On January 8, 1943, the Soviets issued Paulus an ultimatum. If he did not agree to surrender by 10 a.m. the following day, all the encircled Germans would be destroyed. Paulus did not even bother to answer. The final Soviet offensive began on January 10 and met extremely tenacious—indeed, desperate—resistance. Gradually, however, the weight of seven Soviet armies crushed 6th Army. Paulus had fewer than 100 tanks left, and they were almost out of fuel and ammunition. On January 22 the last airfield fell, the men could not be resupplied, and there were 12,000 unattended wounded lying in the streets. German soldiers had by now begun to desert in large numbers. The following day, the Russians broke through the western perimeter and cut the pocket in half. Paulus, however, still obeyed Hitler’s order not to surrender. He directed that food be withheld from the wounded; only those who could still fight were to be given what meager rations remained.

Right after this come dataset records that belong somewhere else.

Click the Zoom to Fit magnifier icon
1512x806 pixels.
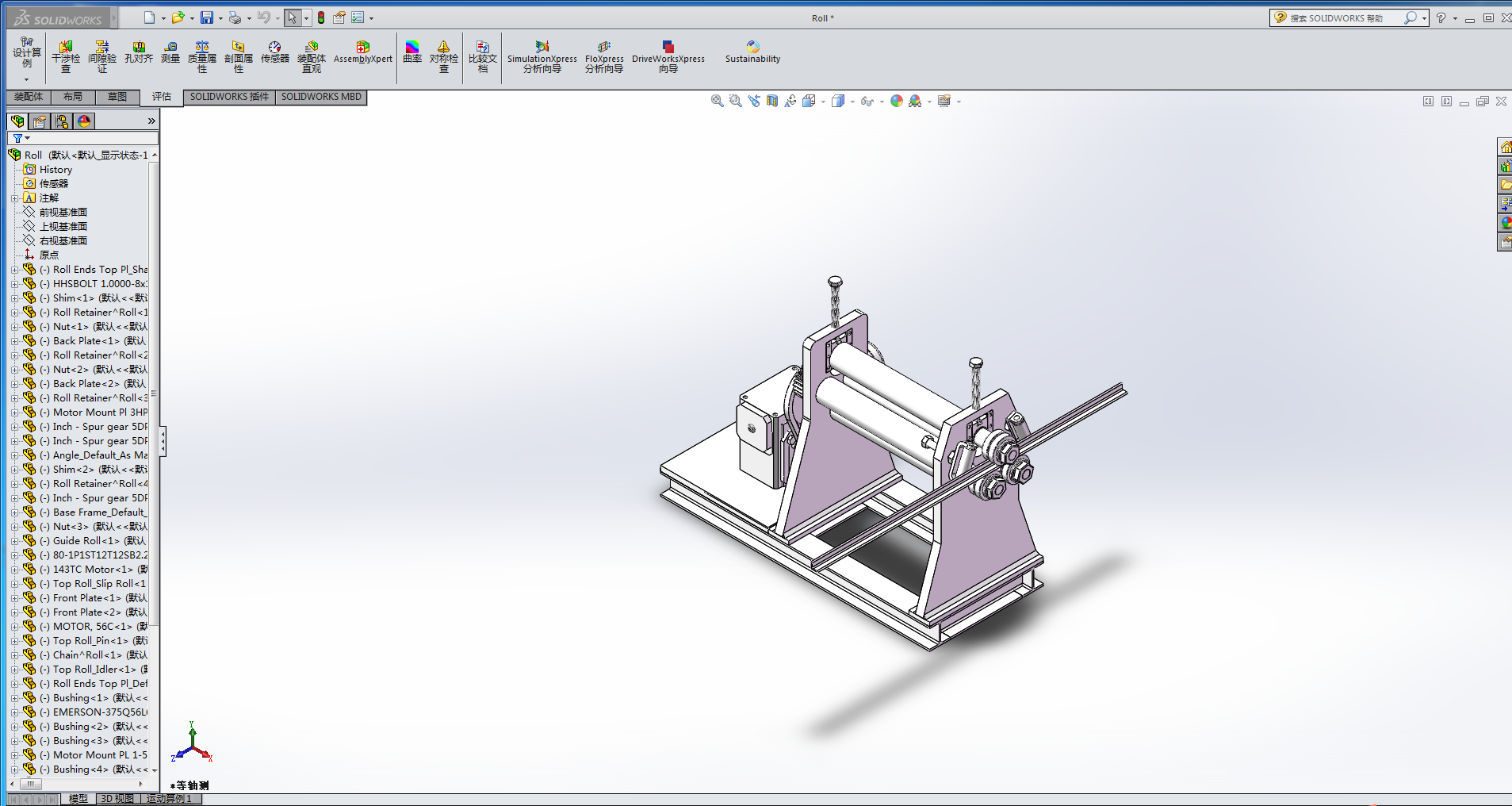click(717, 101)
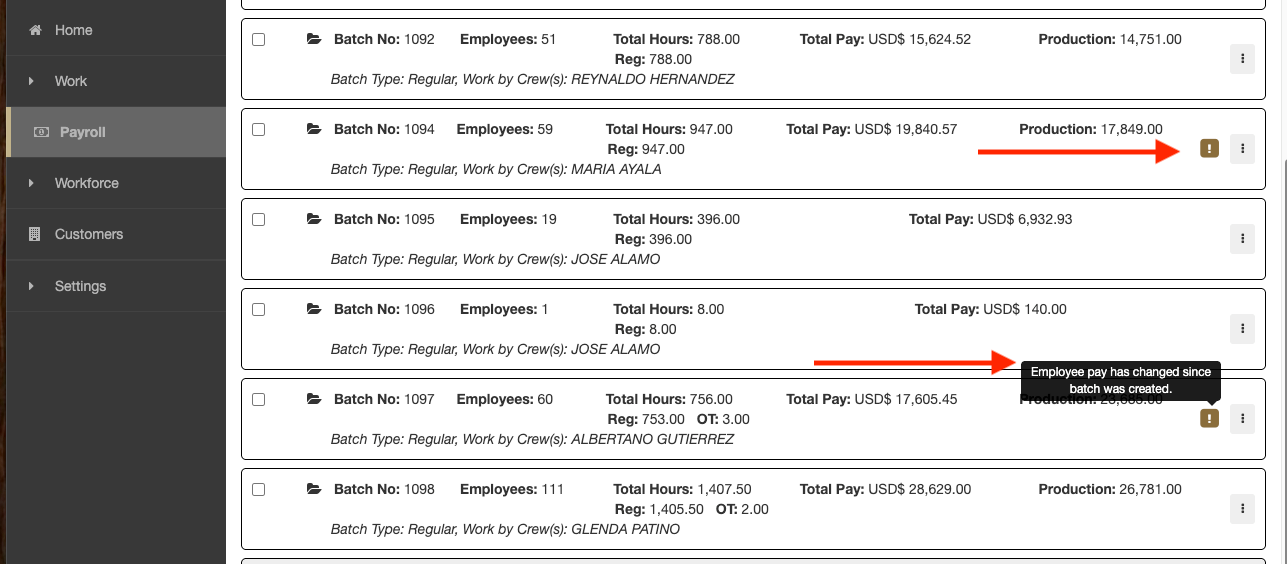Image resolution: width=1287 pixels, height=564 pixels.
Task: Open Customers from the sidebar
Action: click(88, 234)
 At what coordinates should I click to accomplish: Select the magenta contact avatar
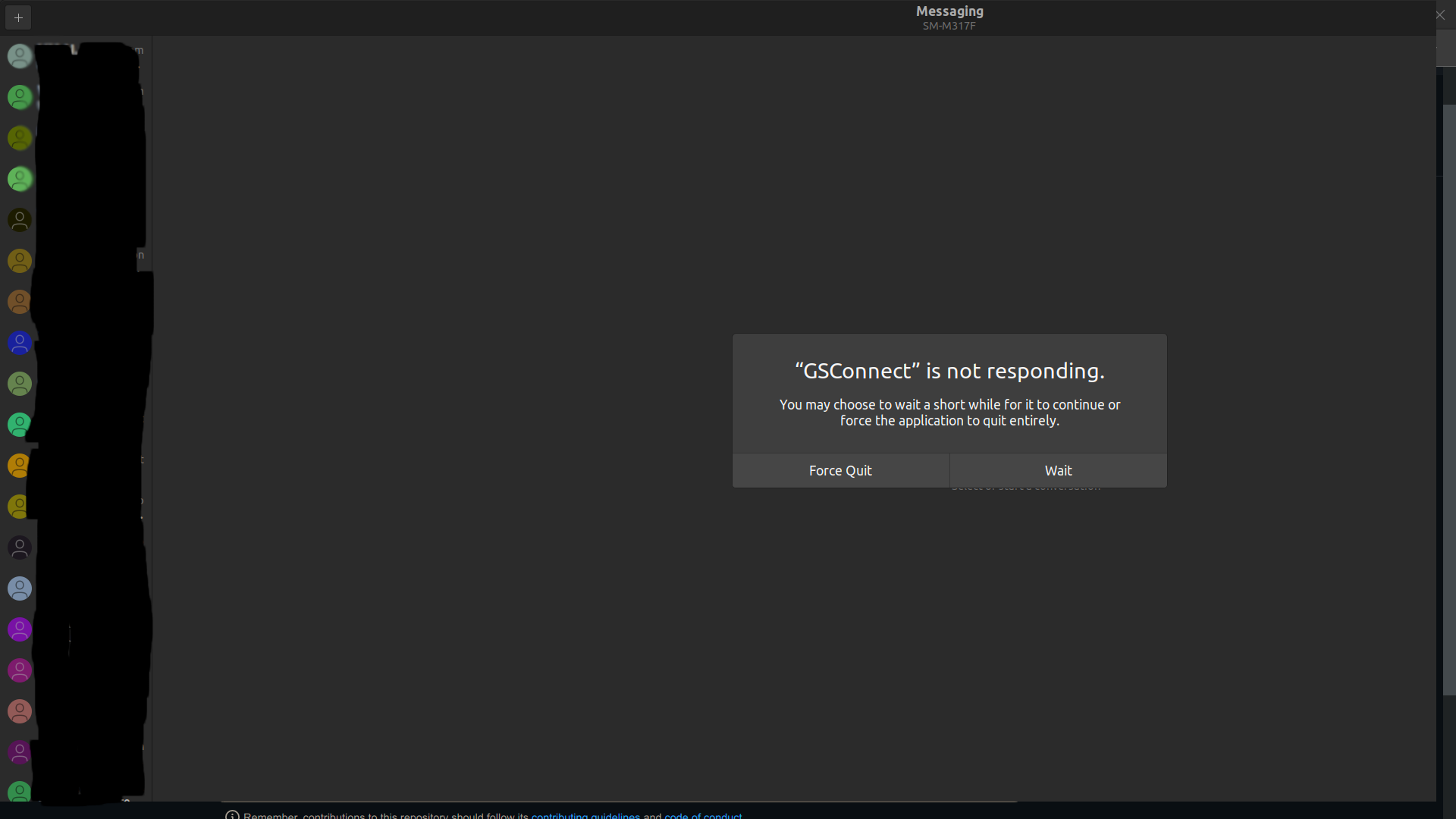click(x=20, y=670)
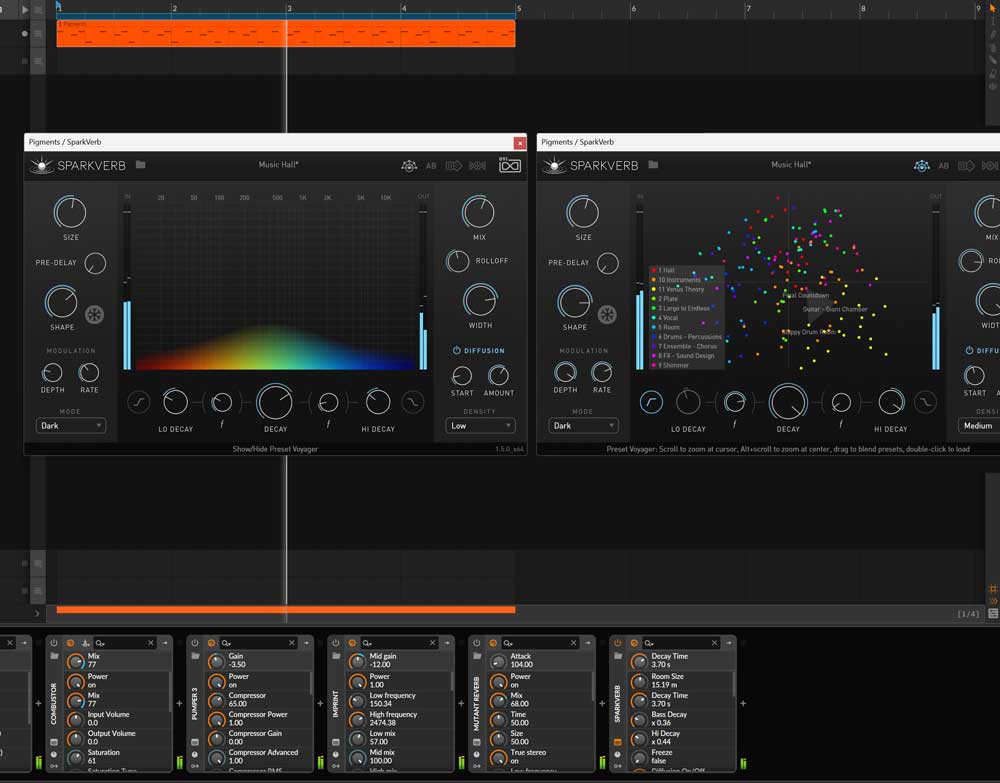The width and height of the screenshot is (1000, 783).
Task: Click the UVI logo in left SparkVerb
Action: pos(509,166)
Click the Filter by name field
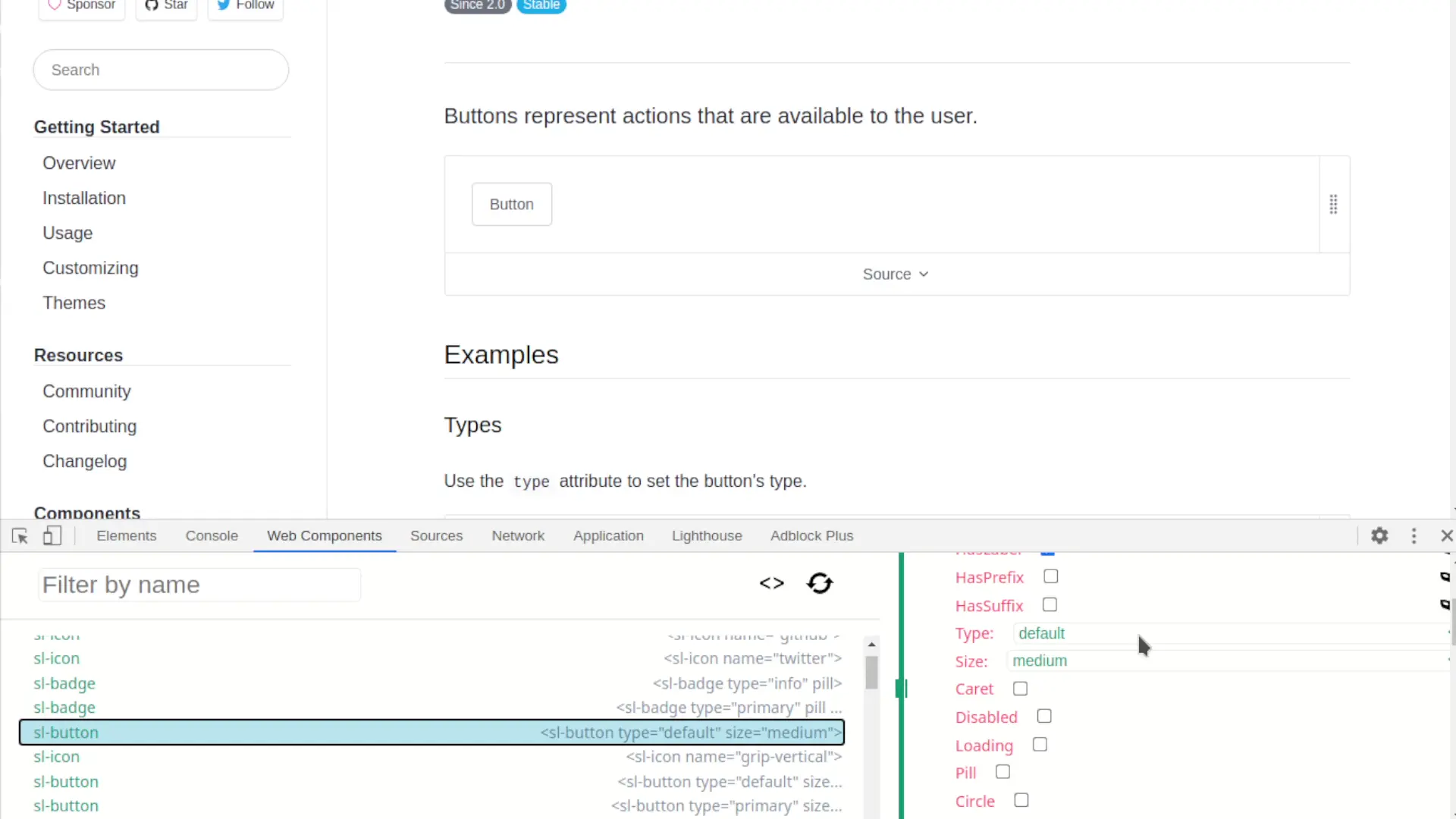 (199, 585)
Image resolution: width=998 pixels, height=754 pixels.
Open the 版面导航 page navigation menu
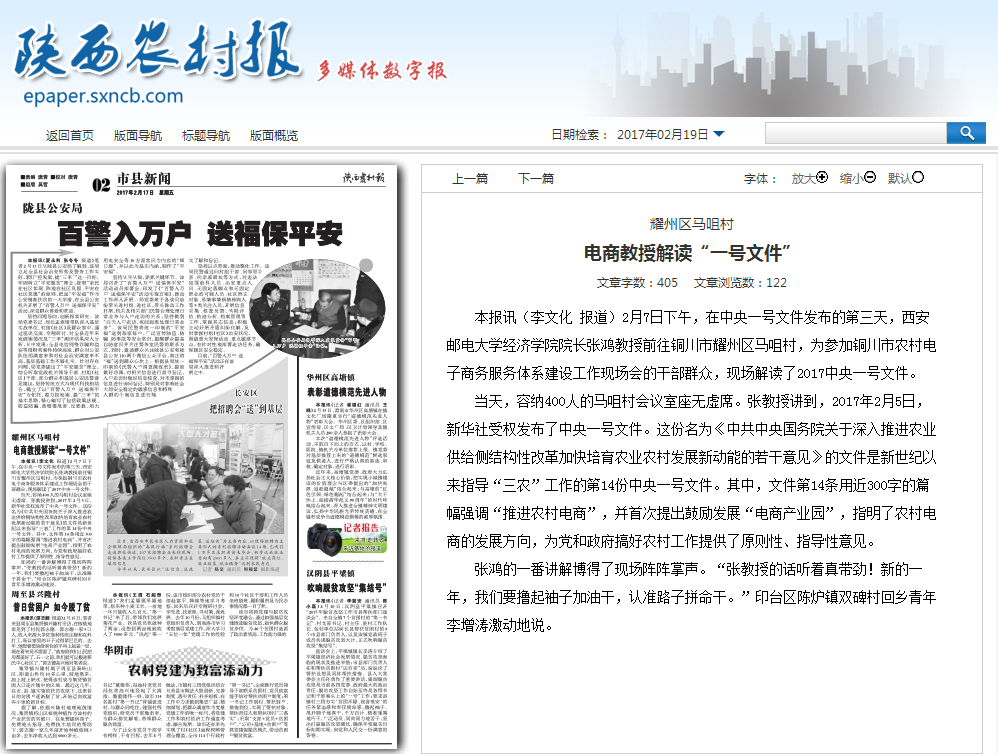(138, 135)
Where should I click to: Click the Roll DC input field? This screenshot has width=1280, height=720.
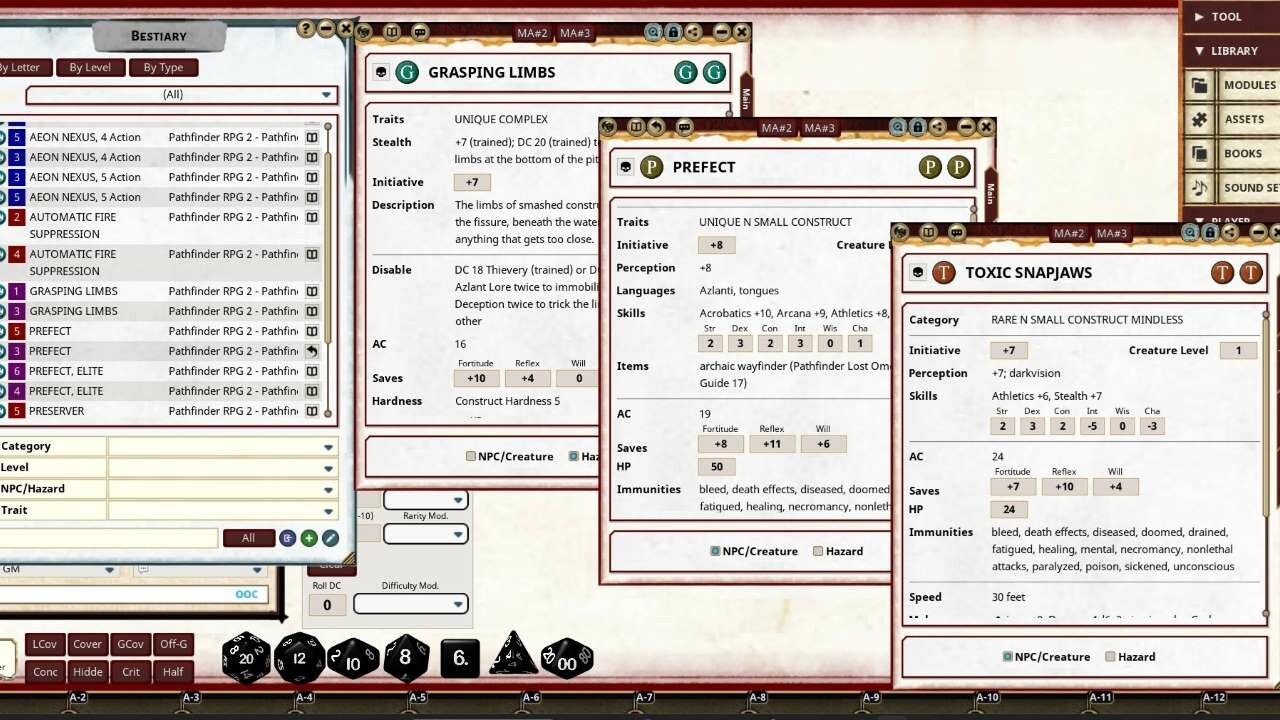[327, 604]
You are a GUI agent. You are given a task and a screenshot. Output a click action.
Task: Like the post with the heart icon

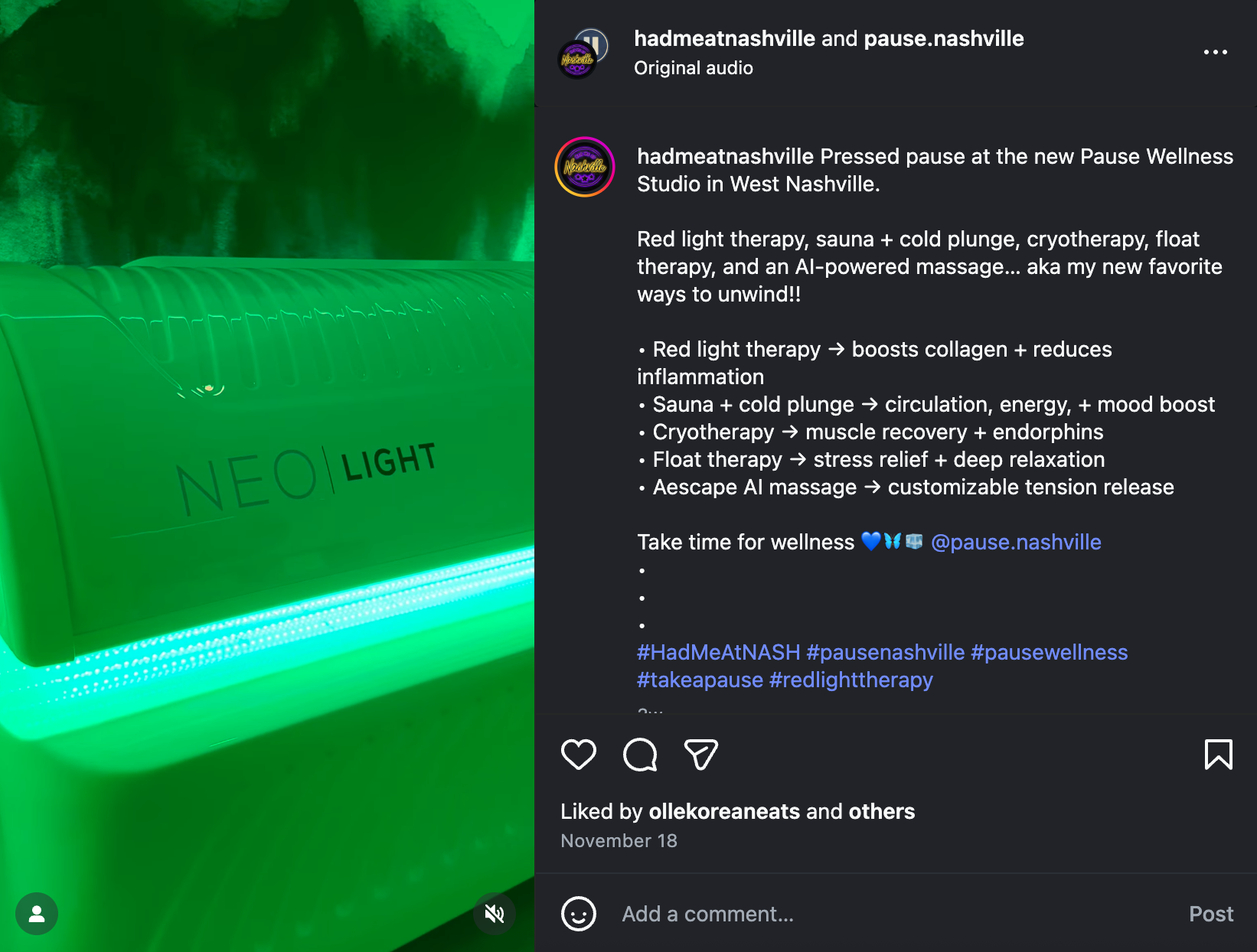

Walter von Seydlitz, on the other hand, had had enough of this slaughter. On the morning of January 25, he asked Paulus to surrender on his own initiative. When Paulus refused, Seydlitz issued an order to his corps giving his regimental and battalion commanders permission to surrender on their own if the front collapsed and their capitulation would prevent unnecessary casualties. When Paulus heard about these instructions the next day, he considered having Seydlitz arrested. Instead, he placed him under the command of the fanatical General Heitz, who issued an order that there would be no surrender and that anyone caught negotiating with the enemy would be shot. This order was clearly aimed at von Seydlitz. In fact, almost certainly on Heitz’s instructions, the command posts of VIII and LI corps now shared the same bunker, so Heitz could keep an eye on Seydlitz and prevent any unauthorized actions.